Schneider-Ammann kritisiert Merkel und lobt Hollande
Müsste der freisinnige Bundesrat Johann Schneider-Ammann die Eurokrise lösen, würde er einen ähnlichen Weg beschreiten wie Sozialist Hollande. Bundeskanzlerin Merkel wirft er hingegen einen Kniefall vor.

Der Schweizer Wirtschaftsminister Johann Schneider-Ammann warnt vor der Einführung von Eurobonds. In einem Interview mit der «Sonntagszeitung» schlägt er der EU vor, zwei Drittel in die Zukunft zu investieren und mit einem Drittel «die Sünden der Vergangenheit zu erledigen».
Eine Vergemeinschaftung der Schulden sei gefährlich, sagte der Vorsteher des Eidgenössischen Volkswirtschaftsdepartements (EVD). Denn sie schwäche die stärkeren Volkswirtschaften und lasse die Schwächeren glauben, dass mit ihrer Disziplin und Effizienz der Kontinent zurück zu Wachstum geführt werden könne.

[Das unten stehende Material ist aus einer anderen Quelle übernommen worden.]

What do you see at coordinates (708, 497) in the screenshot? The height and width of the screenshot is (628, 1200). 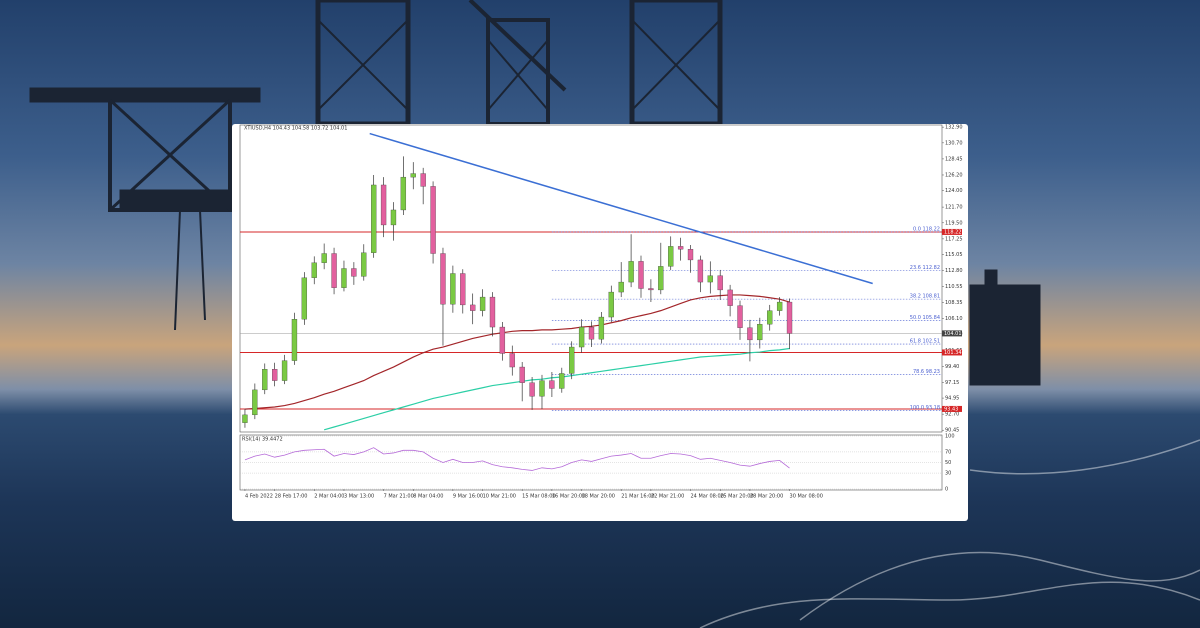 I see `x-tick-label: 24 Mar 08:00` at bounding box center [708, 497].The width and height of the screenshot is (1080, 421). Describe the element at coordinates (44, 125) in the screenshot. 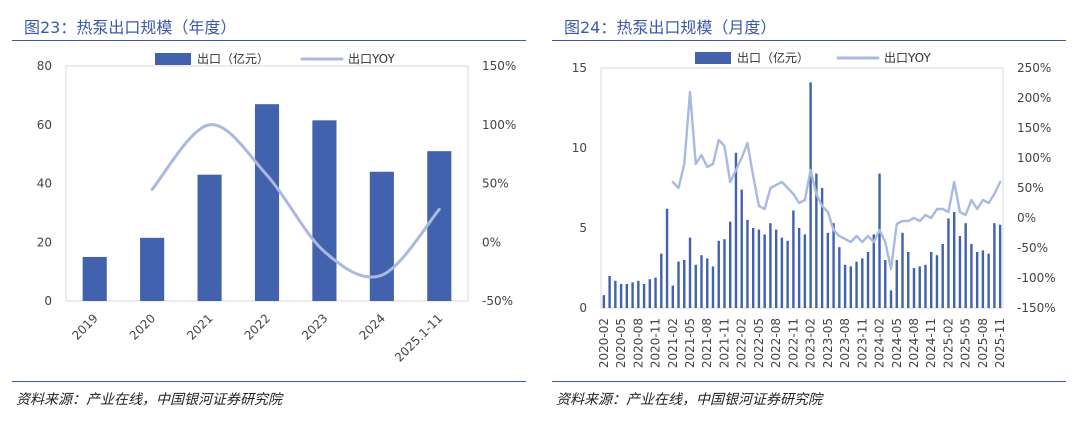

I see `y-left-tick-label: 60` at that location. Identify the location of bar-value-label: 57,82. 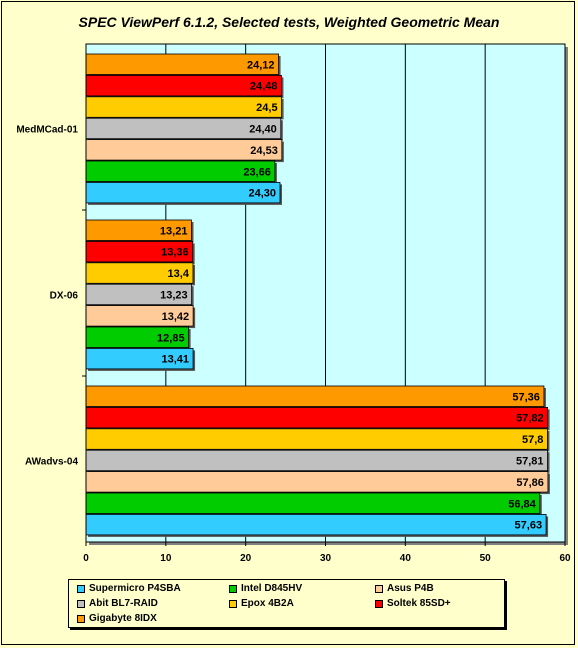
(530, 419).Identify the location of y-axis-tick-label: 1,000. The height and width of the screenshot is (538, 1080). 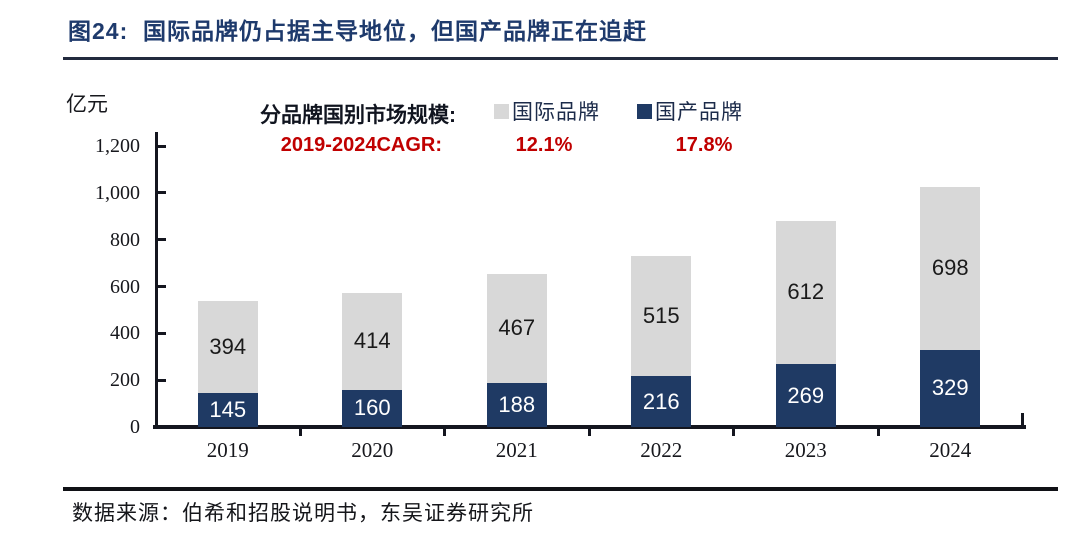
(118, 192). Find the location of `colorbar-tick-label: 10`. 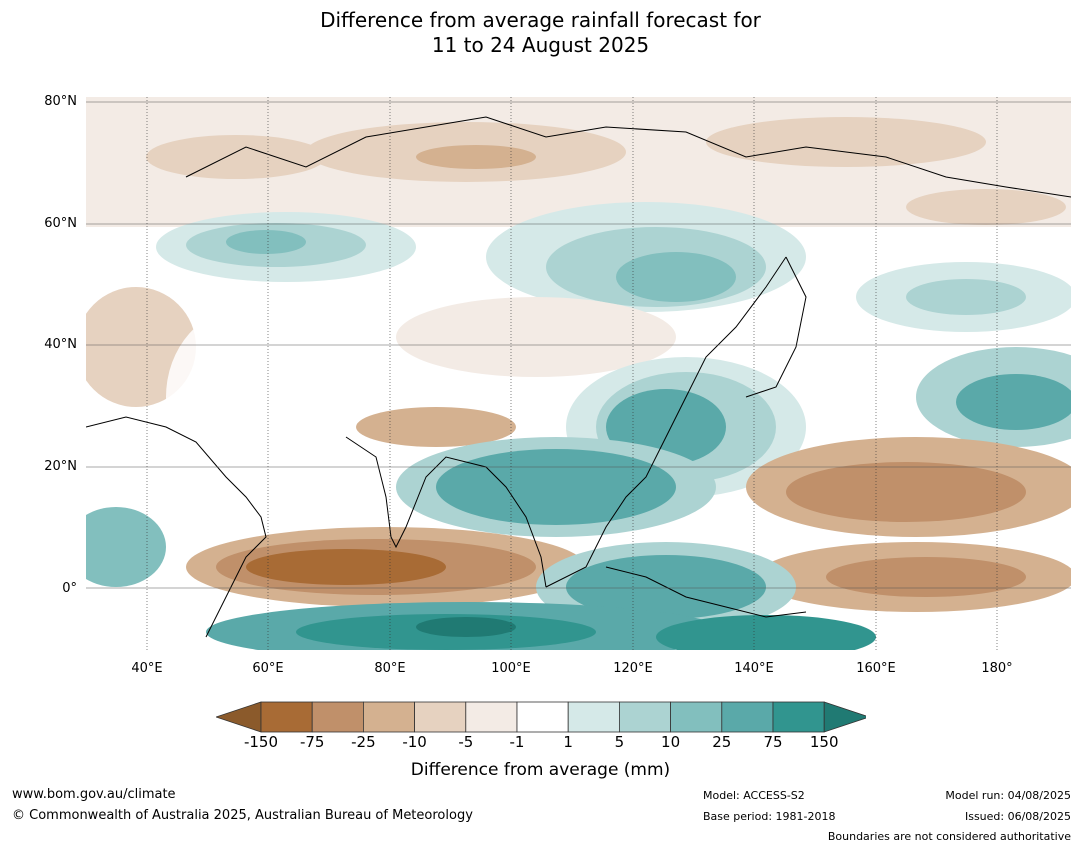

colorbar-tick-label: 10 is located at coordinates (671, 742).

Schneider-Ammann wirft Merkel Kniefall vor
«Schon die Einwilligung von Bundeskanzlerin Merkel in eine Fiskalunion betrachte ich als Kniefall und kaum zielführend», sagte Schneider-Ammann. Die Probleme müssten fundamentaler angegangen werde.

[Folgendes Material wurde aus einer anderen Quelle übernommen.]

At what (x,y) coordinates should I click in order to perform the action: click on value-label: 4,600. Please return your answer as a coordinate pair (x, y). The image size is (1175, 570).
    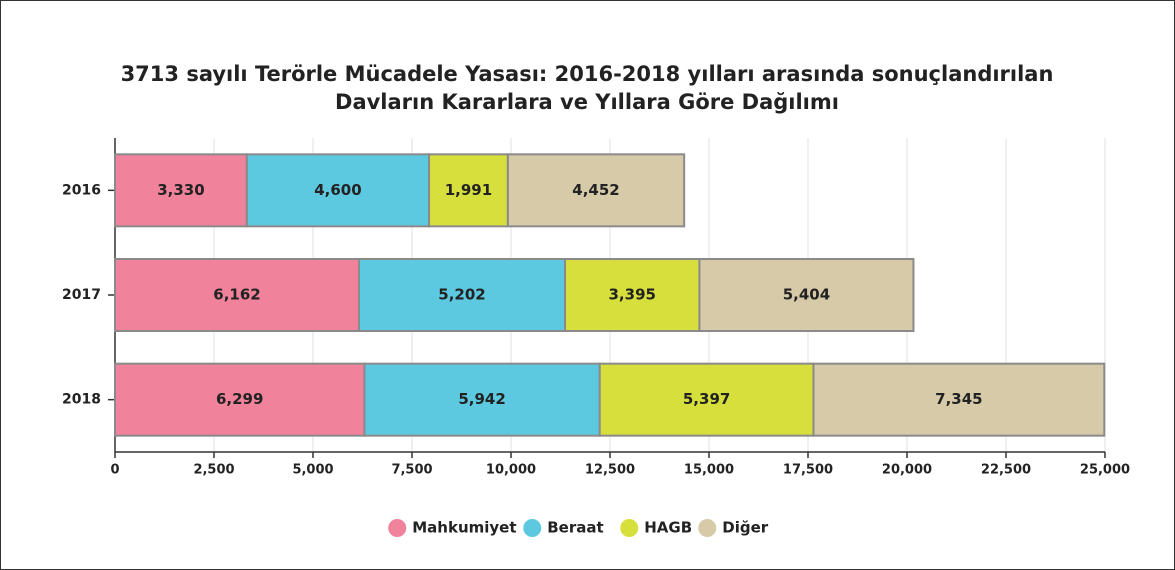
    Looking at the image, I should click on (338, 190).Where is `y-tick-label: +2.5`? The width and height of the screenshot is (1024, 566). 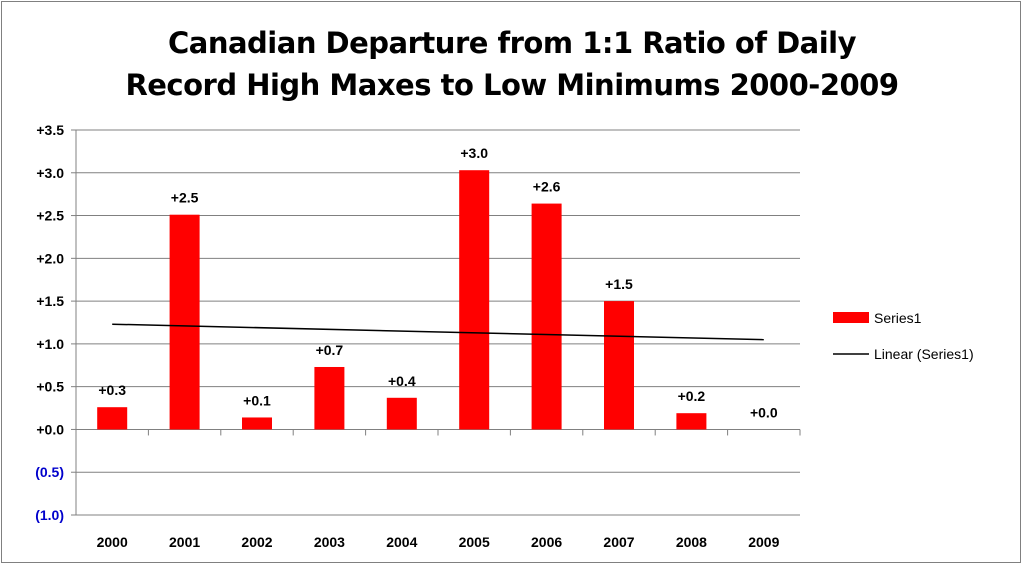
y-tick-label: +2.5 is located at coordinates (50, 216).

An «ein Horrorszenario Zusammenbruch Euro» glaubt Schneider-Ammann dennoch nicht. «Das kann und wird sich Europa nicht leisten».
Die Vorschläge des französischen Präsidenten François Hollande gingen in «eine gute Richtung», findet der Bundesrat. Dieser wolle Geld zur Verfügung stellen, um die Konjunktur zu fördern und das Wachstum anzukurbeln. Es brauche in den EU-Ländern aber auch mehr Produktivität, Effizienz und eine Liberalisierung des Arbeitsmarktes.
Schneider-Ammann hebt drei Punkte hervor, die er an Hollandes vorgehen gut finde: Erstens seine Vision eines liberalen Arbeitsmarktes, der Unternehmer einlade Mitarbeiter zu beschäftigen und in diese zu investieren. Zweitens die sogenannte duale Berufsbildung, ein Ausbildungsform, wie sie ähnlich auch in der Schweiz praktiziert wird, geniesse im Volk eine «hohe Akzeptanz». Und drittens die Schuldenbremse, die «tugendlich» wirke.
All diese Ansätze führen bei Schneider-Ammann dazu, dass er die Wege des Sozialisten aus dem Nachbarsland gutheissen kann. Wohingegen er bei der Bundeskanzlerin Merkel befürchtet, sie könnte unter dem gegenwärtigen Druck einknicken und letztlich doch eine Lösung mit Eurobonds gutheissen.
«Disziplin und nachhaltiges Wachstum sind gefragt», sagte Schneider-Amman. Ein Rezept könne die Schweiz liefern: Sie investiere in Bildung und Innovation, werde damit effizienter und leistungsfähiger und habe mit der Schuldenbremse die Schulden im Griff.
Gauck: Nicht alle Felle seien davongeschwommen
Anders als Schneider-Amman lobt der deutsche Bundespräsident Joachim Gauck seine Bundeskanzlerin Angela Merkel. In einem Interview, das der deutsche Fernsehsender ZDF heute Abend in voller Länge ausstrahlen wird und das in Auszügen bereits vorliegt, bewertet Gauck die Ergebnisse des Brüsseler EU-Gipfels aus deutscher Sicht als nicht zu negativ: Bei Verhandlungen und Auseinandersetzungen setze sich selten eine Seite komplett durch.
Finanzprobleme bräuchten Zugeständnisse. Für den italienischen Ministerpräsidenten Monti sei es offenbar wichtig gewesen, «nach Hause zurückzukehren und in seiner Bevölkerung Handlungsfähigkeit zu demonstrieren», so Gauck. «Für mich war aber wichtig zu hören, dass nicht alle Felle davongeschwommen sind und dass auch nicht rote Linien überschritten sind», betonte Gauck.
Gauck bittet um Aufklärung
Er mahnt indes Angela Merkel, den Bürgern die Politik zur Rettung des Euro besser zu erklären. «Sie hat nun die Verpflichtung, sehr detailliert zu beschreiben, was das bedeutet, auch fiskalisch bedeutet», sagte Gauck. «Manchmal ist es mühsam zu erklären, worum es geht. Und manchmal fehlt die Energie, der Bevölkerung sehr offen zu sagen, was eigentlich passiert. Da kann ich helfen», sagte der Bundespräsident. Zugleich sprach er der Kanzlerin seinen Respekt aus: «Ich könnte nicht, was sie kann und was sie gerade leistet.»